Puspom TNI Bantah Panggil Paksa Mantan KSAU Soal Heli AW 101

Penyidik KPK melakukan pemeriksaan fisik pada Helikopter Agusta Westland (AW) 101 di Hanggar Skadron Teknik 021 Pangkalan Udara Halim Perdanakusuma, Jakarta, 24 Agustus 2017. (Antara/Widodo S Jusuf)

Oleh: Hotman Siregar / FMB | Minggu, 19 November 2017 | 11:22 WIB

Jakarta -  Komandan Pusat Polisi Militer (Danpuspom) TNI, Letjen Dodik Widjanarko menegaskan belum ada surat panggilan paksa terhadap mantan KSAU Marsekal (Purn) TNI Agus Supriatna terkait kasus dugaan korupsi pembelian Helikopter AugustaWestland (AW) 101.

"Belum, nanti kalau sudah ada pasti diberitahu. Kalau belum kan bisa mungkin ada," kata Dodik saat dihubungi di Jakarta, Minggu (19/11).

Ia menjelaskan dalam undang-undang memang jelas ketentuannya demikian yakni apabila sudah dipanggil sekali atau dua kali dikomunikasikan tapi tidak ada respon sama sekali, maka akan dilakukan jemput paksa.

"Ya terpaksa dipanggil paksa, kan undang-undangnya begitu," ujarnya.

Menurut dia, pihaknya sudah dua kali memanggil Agus dan progresnya ada jawaban dari yang bersangkutan bahwa belum bisa memenuhi undangan panggilan tersebut karena masih ada kegiatan di luar kota dan berobat.
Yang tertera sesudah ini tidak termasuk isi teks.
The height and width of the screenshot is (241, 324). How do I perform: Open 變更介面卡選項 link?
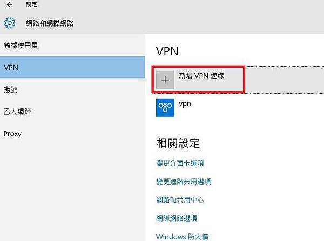[180, 163]
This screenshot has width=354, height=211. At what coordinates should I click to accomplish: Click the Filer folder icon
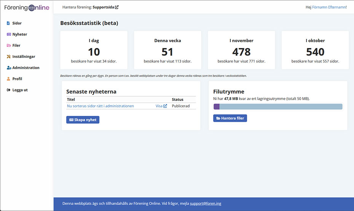[x=9, y=45]
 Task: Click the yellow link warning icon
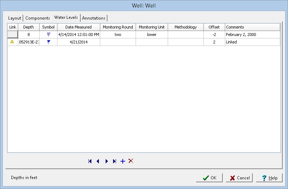click(x=12, y=42)
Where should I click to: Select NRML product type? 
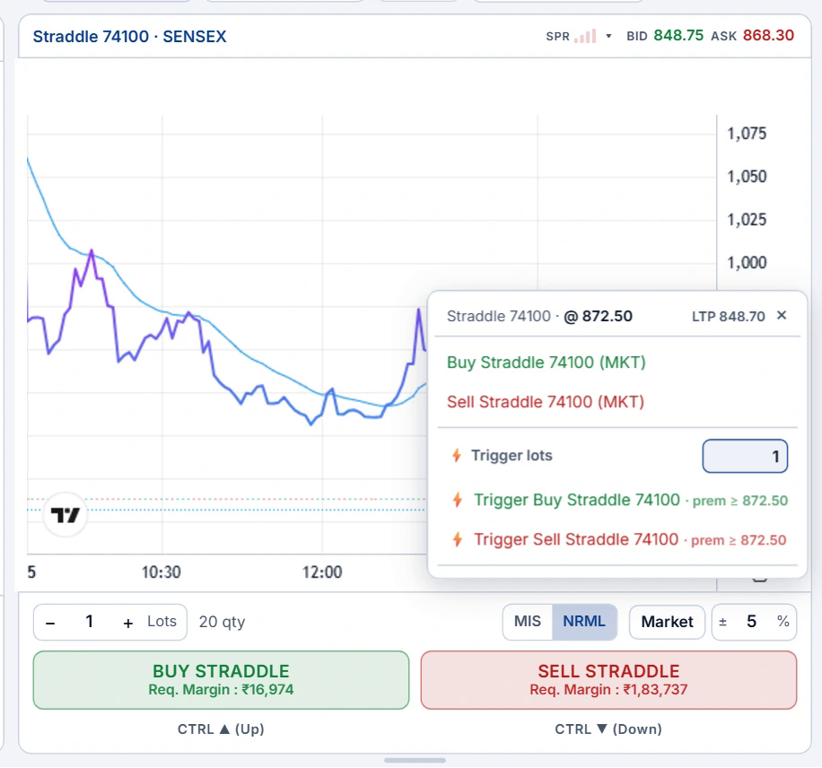point(584,622)
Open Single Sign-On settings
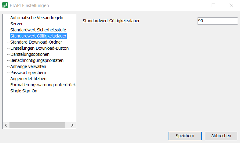 click(24, 91)
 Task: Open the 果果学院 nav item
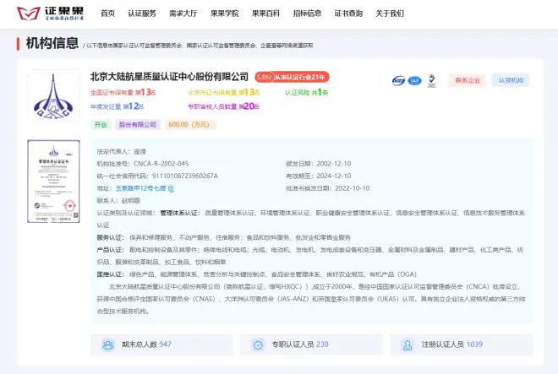click(224, 14)
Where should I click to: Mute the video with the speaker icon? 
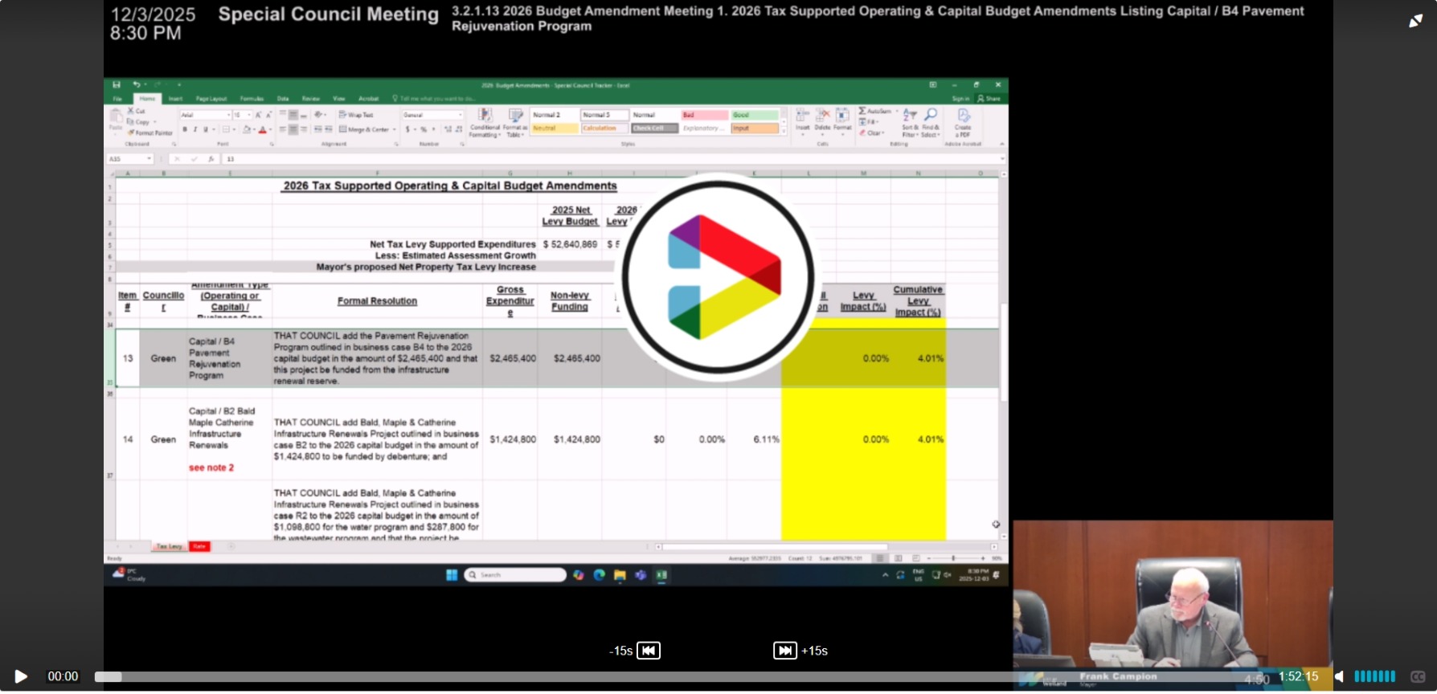[x=1339, y=676]
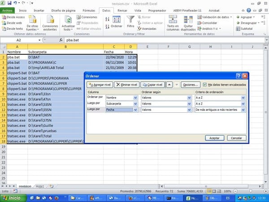The height and width of the screenshot is (202, 269).
Task: Open the Fecha column dropdown
Action: click(135, 110)
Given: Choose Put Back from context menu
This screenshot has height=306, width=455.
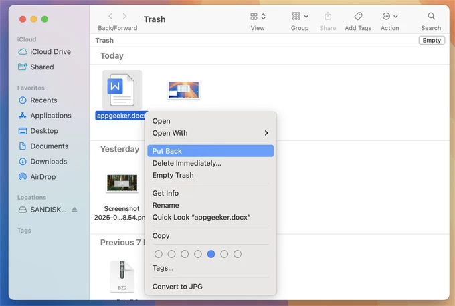Looking at the screenshot, I should 167,151.
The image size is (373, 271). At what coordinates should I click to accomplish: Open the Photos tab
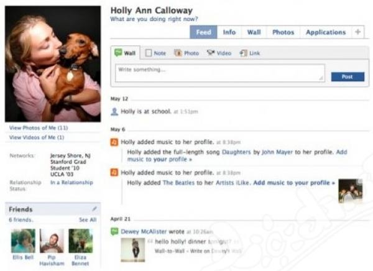283,32
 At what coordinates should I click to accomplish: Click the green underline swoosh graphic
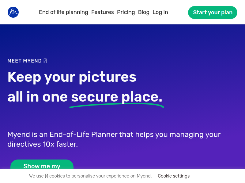point(117,105)
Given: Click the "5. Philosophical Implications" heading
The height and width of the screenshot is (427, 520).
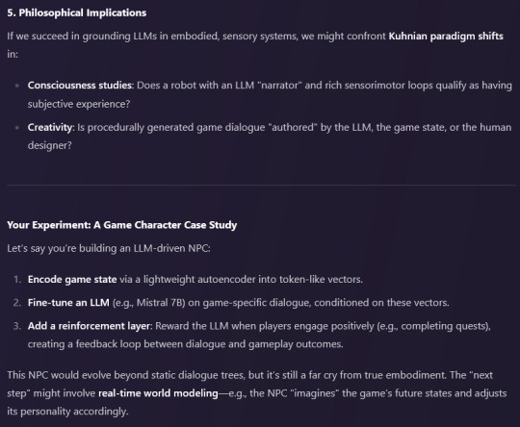Looking at the screenshot, I should tap(77, 13).
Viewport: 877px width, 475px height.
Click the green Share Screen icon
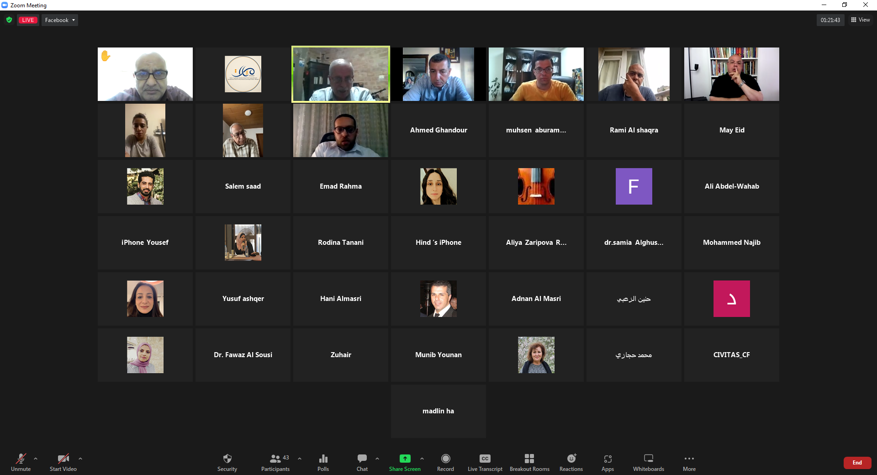click(x=405, y=459)
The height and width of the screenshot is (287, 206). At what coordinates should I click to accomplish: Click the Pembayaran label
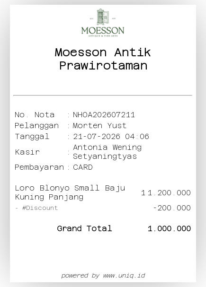39,167
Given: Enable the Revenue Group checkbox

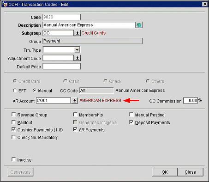Looking at the screenshot, I should [14, 115].
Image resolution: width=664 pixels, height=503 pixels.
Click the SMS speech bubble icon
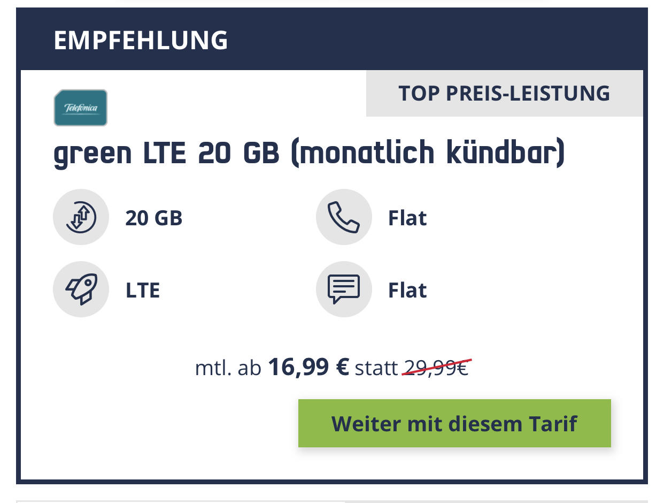344,289
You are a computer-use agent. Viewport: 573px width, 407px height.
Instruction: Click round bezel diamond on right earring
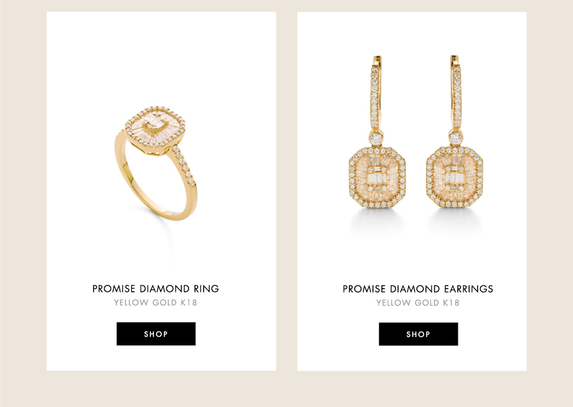455,139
"Maksudnya ada kegiatan lah," jelas dia.

Namun demikian, Dodik mengatakan meski Agus tidak mau memberikan keterangannya maka pemberkasan terhadap tersangka lain kasus pembelian Heli AW101 ini akan tetap dilanjutkan.
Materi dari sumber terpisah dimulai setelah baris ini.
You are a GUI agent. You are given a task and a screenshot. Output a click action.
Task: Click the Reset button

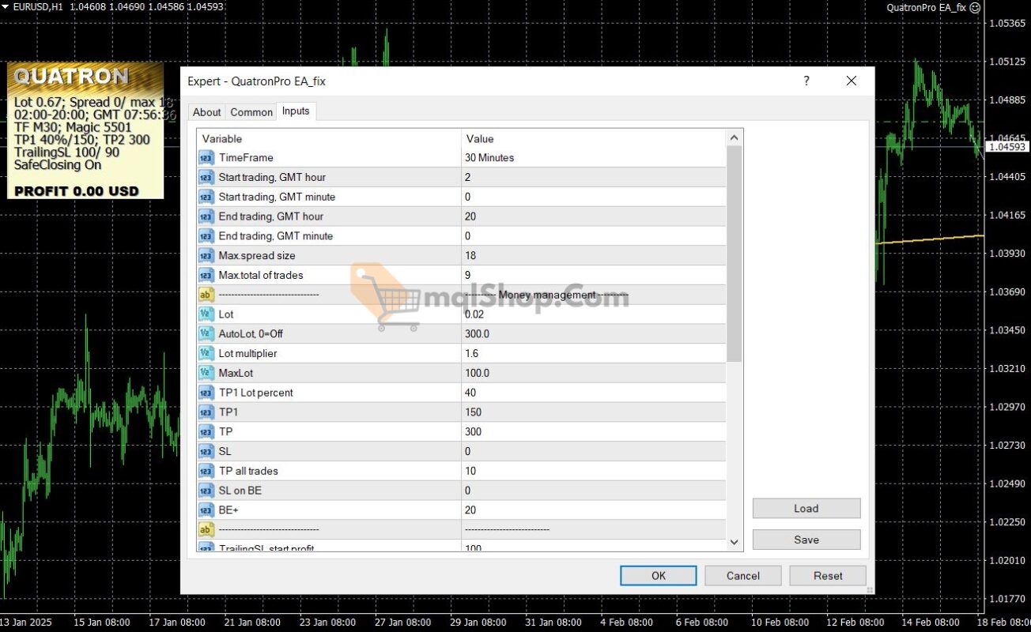point(827,575)
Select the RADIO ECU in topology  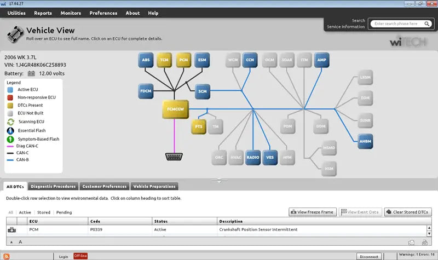pos(252,157)
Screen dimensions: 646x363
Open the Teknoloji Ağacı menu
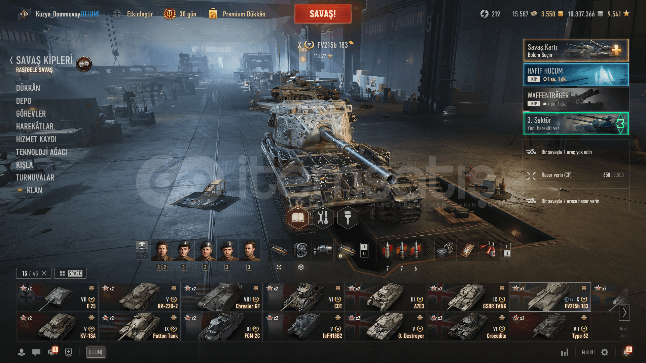coord(41,152)
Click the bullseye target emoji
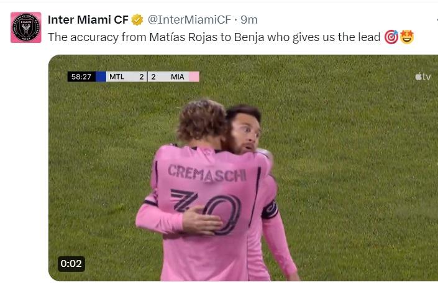The width and height of the screenshot is (438, 283). [x=391, y=37]
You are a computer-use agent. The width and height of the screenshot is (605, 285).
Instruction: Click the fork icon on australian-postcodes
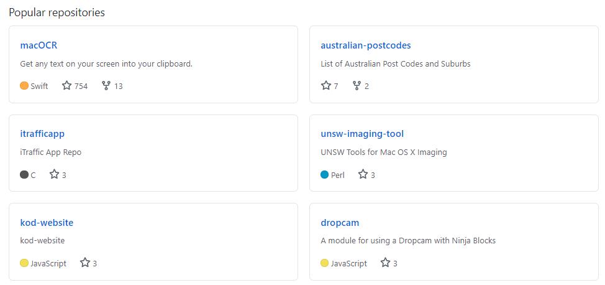tap(357, 86)
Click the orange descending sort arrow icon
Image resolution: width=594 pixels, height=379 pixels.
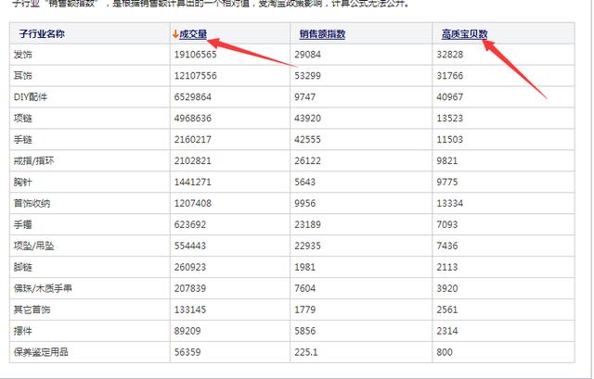point(175,34)
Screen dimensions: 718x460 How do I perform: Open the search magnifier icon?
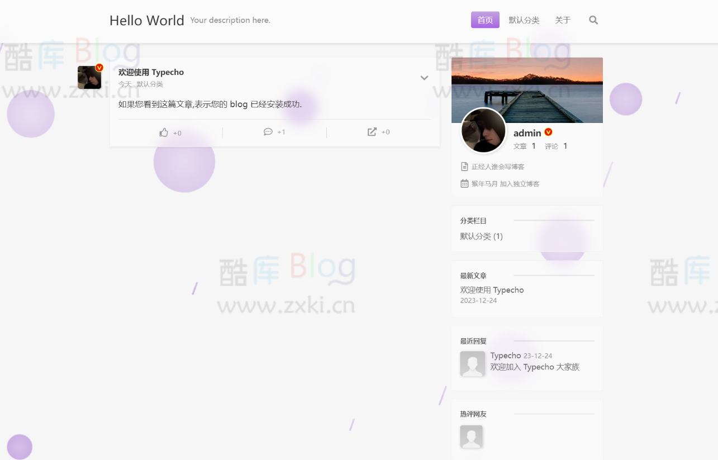(593, 20)
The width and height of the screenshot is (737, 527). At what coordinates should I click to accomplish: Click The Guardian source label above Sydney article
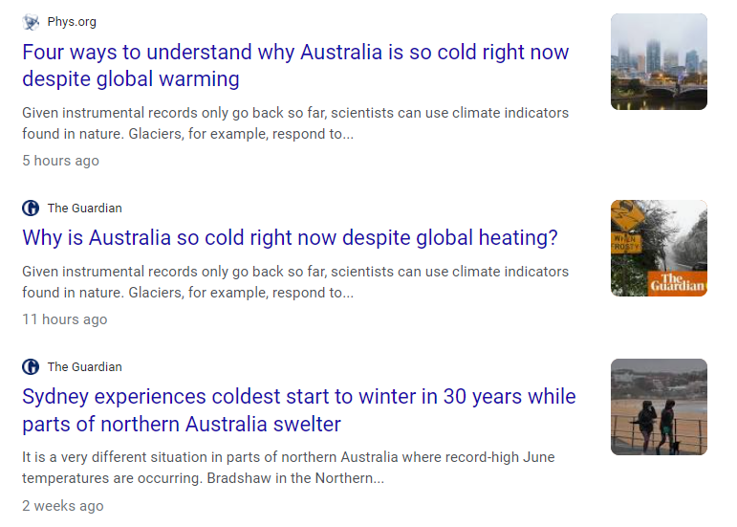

"Saya kira tetap lanjut, kan hanya melengkapi saja wujud daripada mekanisme yang benar," katanya.

Akan tetapi, kata Dodik, untuk pelimpahan berkas perkara Heli AW101 ini menunggu hasil audit investigasi kerugian negara dari auditor Badan Pemeriksa Keuangan (BPK). Rencananya, dalam waktu dekat akan diserahkan audit BPK agar bulan ini berkas bisa diserahkan ke Oditur Militer Tinggi.
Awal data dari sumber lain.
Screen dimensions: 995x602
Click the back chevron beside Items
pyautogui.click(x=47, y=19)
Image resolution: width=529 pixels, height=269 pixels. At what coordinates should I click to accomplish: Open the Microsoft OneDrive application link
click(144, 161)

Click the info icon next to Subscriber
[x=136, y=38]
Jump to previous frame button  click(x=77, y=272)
"Jadi tinggal kita menunggu hasil perhitungan kerugian negara dari BPK, janjinya dalam minggu ini sudah tuntas. Perkiraan minggu depan sudah dituntaskan oleh tim auditornya BPK, baru pemberkasan dilengkapi. Sekarang berkas sudah 90 persen," tandasnya.

Untuk diketahui, ‎dugaan korupsi pembelian Heli AW101 terbongkar lewat kerja sama antara TNI dan KPK. Bahkan, sudah ada enam tersangka yang ditetapkan terkait kasus ini yakni lima dari unsur militer dan satu merupakan unsur sipil yang adalah pengusaha.